Me dejaron caer allí, en medio de aquellos surcos y así crecí escuchando hablar valencià en casa y en la calle castellano. Con el tiempo fuimos volviendo todos, yo a los 3 años ya estaba entre naranjos para entrar en el colegio. Mis abuelos volvieron, a morir en la tierra de sus padre. Todos volvieron.

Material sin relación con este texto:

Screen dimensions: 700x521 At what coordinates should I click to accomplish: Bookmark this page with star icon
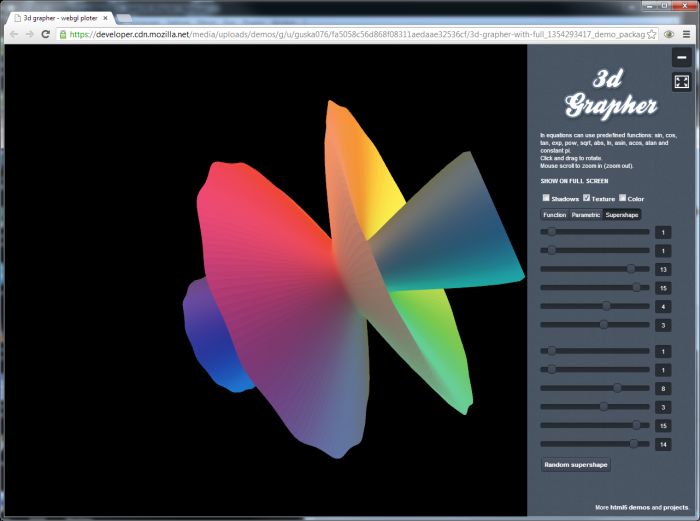651,34
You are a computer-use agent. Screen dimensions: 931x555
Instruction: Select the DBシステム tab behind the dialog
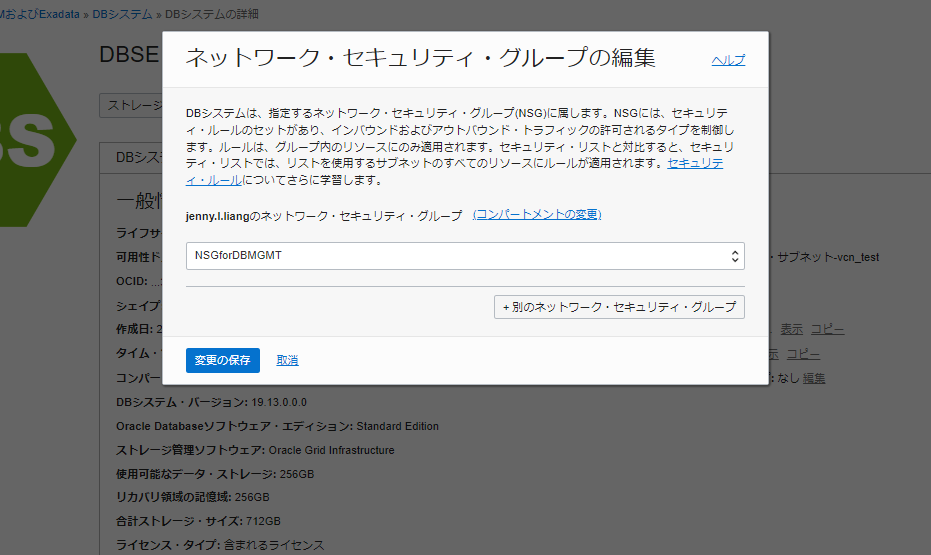[x=131, y=157]
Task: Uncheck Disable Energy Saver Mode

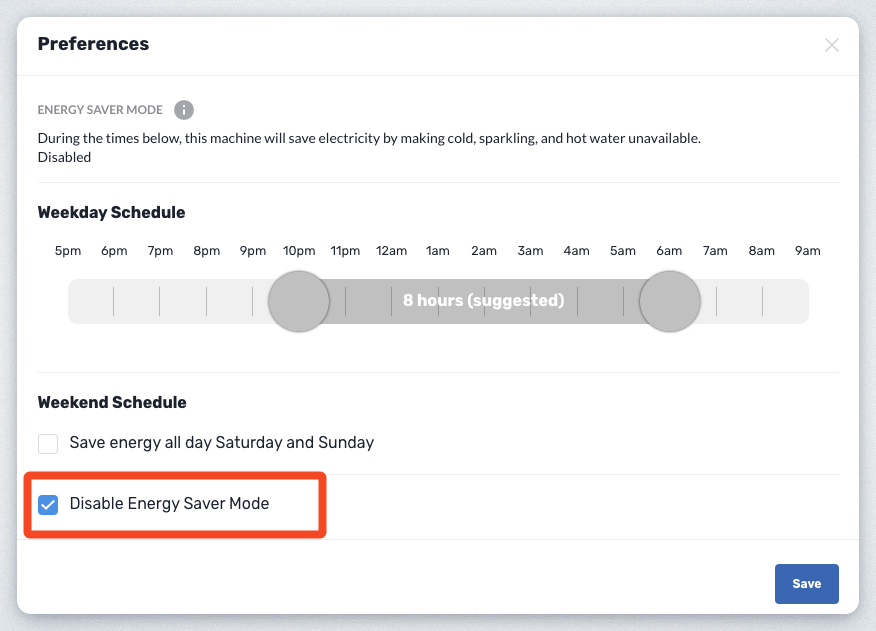Action: (x=48, y=504)
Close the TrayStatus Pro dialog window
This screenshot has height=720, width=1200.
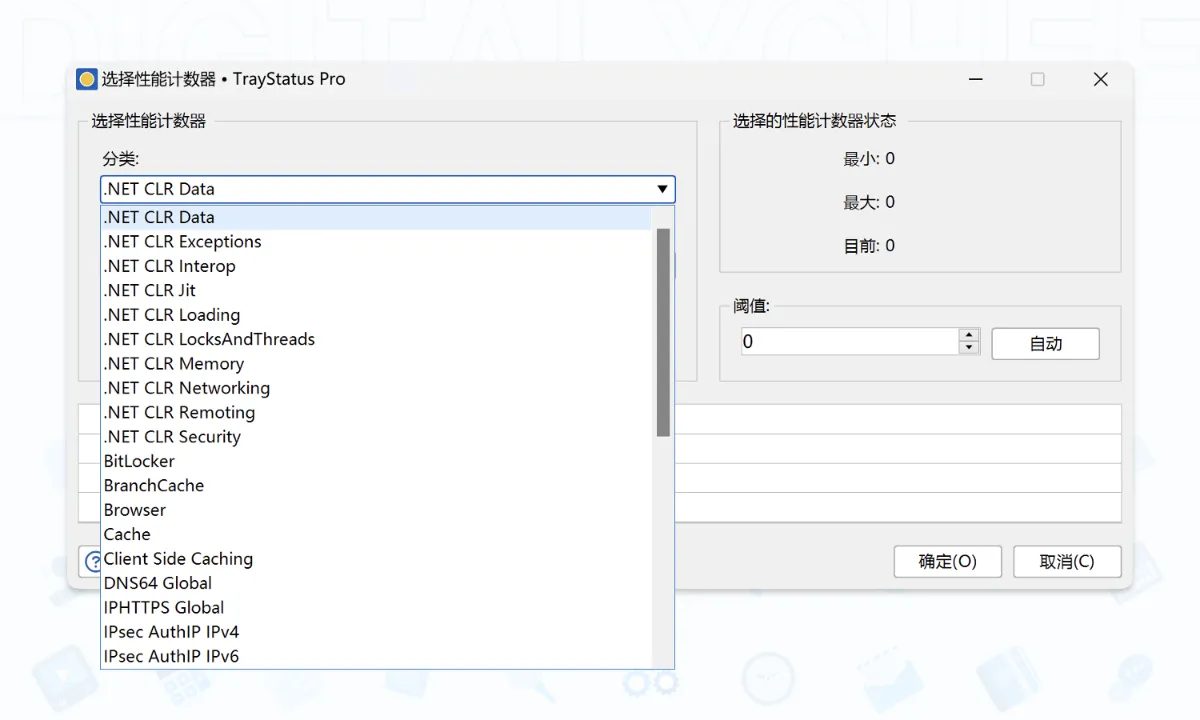(x=1100, y=79)
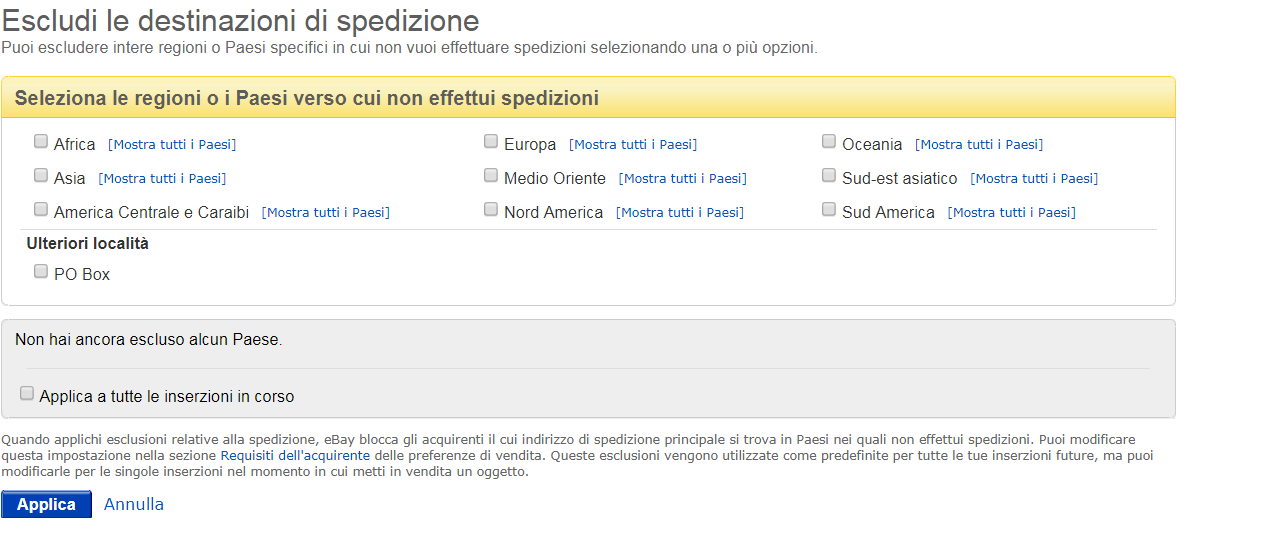Enable the Europa exclusion checkbox
The height and width of the screenshot is (539, 1267).
click(x=491, y=142)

Desde la ventana donde escribo se ven todos los campos de arroz hasta el mar y los vemos cambiar a cada poco de aspecto. Hace tan solo unos meses, por mayo, abrieron las compuertas que conectan acequias con campos y dejaron entrar en ellos el agua hasta cubrirlos. Era un espejo inmenso que reflejaba nubes de días claros y en los días de tormenta rayos. Tan rápido crece el arroz y comienzan a despuntar las briznas sobre el cristal líquido que nos sorprendemos sistemáticamente, año tras año. Todo se transformó en una verde pradera, con olor a clorofila rápidamente. Después el arroz creció y lo vimos con nuestros ojos madurar y tornarse amarillo-dorado. En setiembre la siega y la quema de rastrojos en los campos…así todos los años…siempre igual y siempre diferente. Este pedazo de geografía me conecta con mi afortunada infancia y la inocencia que la acompañaba.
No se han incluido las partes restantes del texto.